WORKING DATA:
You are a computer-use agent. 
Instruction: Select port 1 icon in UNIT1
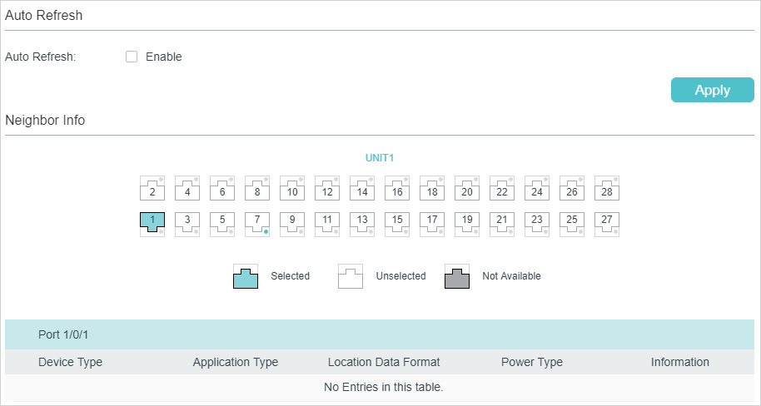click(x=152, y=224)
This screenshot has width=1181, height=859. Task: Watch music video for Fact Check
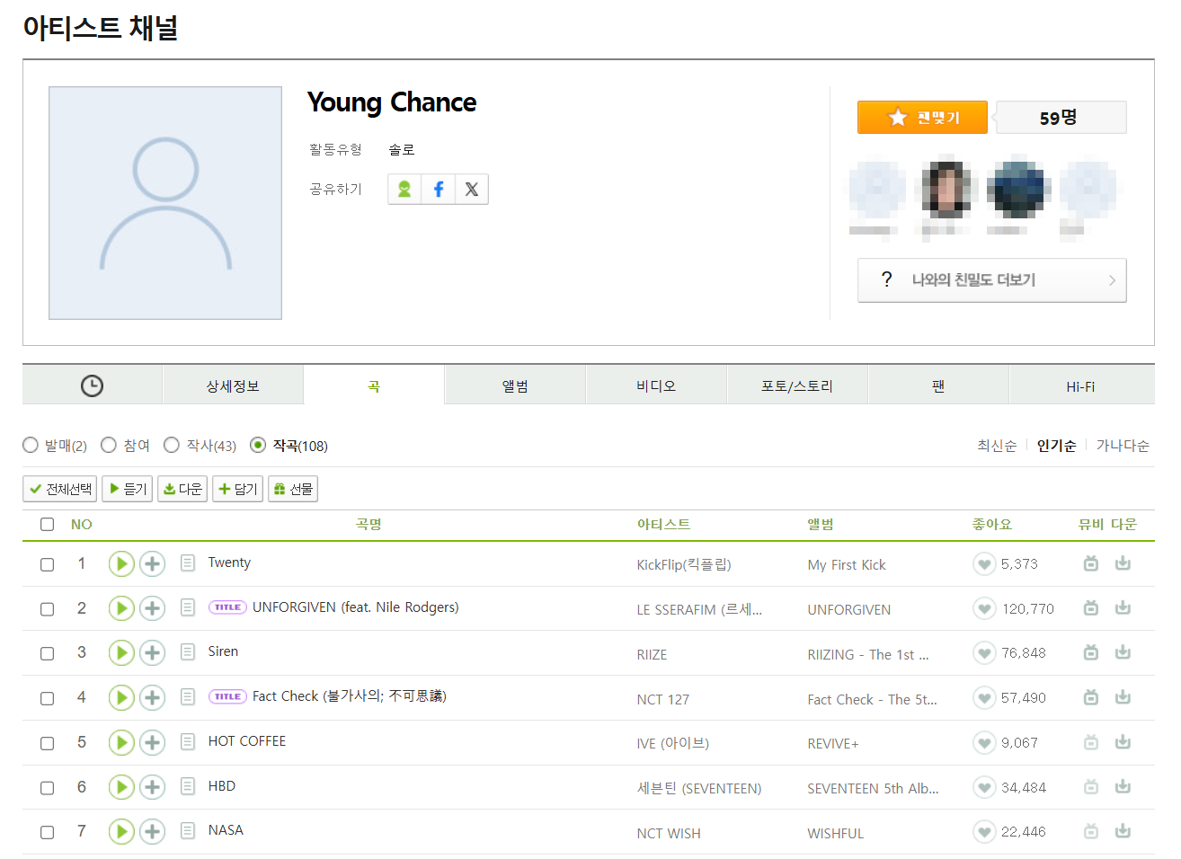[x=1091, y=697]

==

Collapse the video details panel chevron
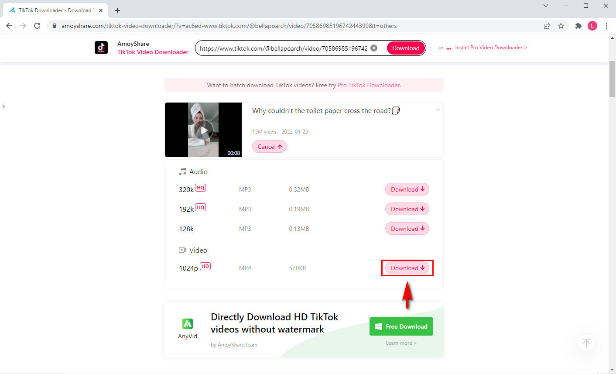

* * *

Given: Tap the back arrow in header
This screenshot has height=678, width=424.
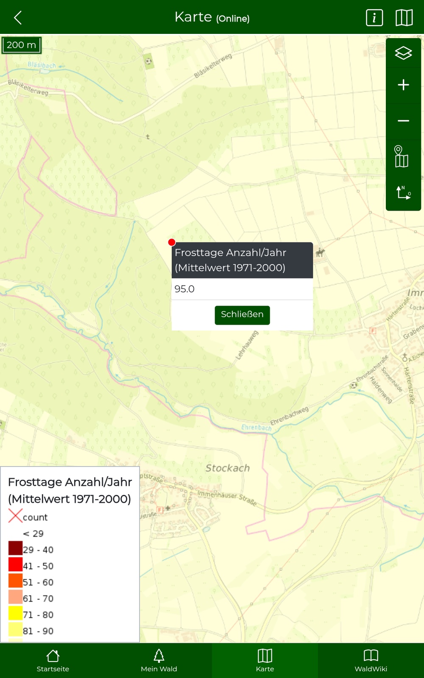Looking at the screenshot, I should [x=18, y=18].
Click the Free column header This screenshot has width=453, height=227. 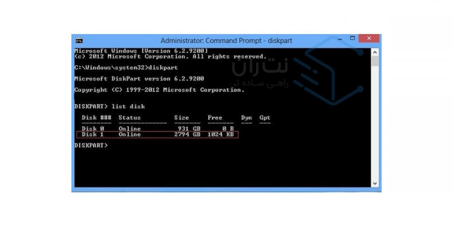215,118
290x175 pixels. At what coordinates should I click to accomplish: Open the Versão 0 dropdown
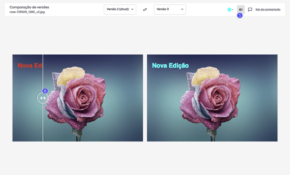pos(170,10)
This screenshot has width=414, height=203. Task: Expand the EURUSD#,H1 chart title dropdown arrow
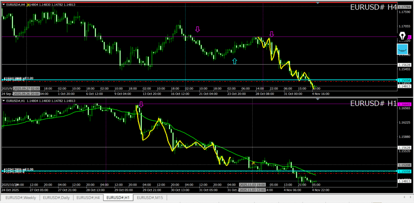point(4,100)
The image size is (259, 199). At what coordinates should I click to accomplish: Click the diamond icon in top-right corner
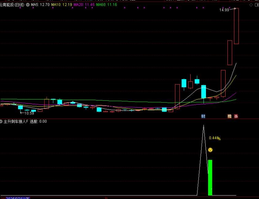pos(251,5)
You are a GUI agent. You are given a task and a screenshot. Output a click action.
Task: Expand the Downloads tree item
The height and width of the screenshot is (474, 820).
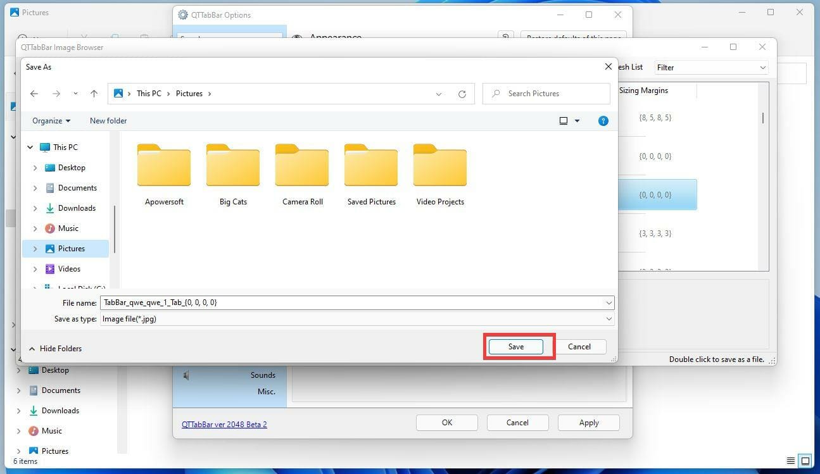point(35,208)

TASK PROMPT:
Identify each line in the records above that contains the word "agent", and copy it out in full.

SOLUTION BELOW:
You are a computer-use agent. 
You are a GUI agent. You are given a task and a screenshot. Output a click action.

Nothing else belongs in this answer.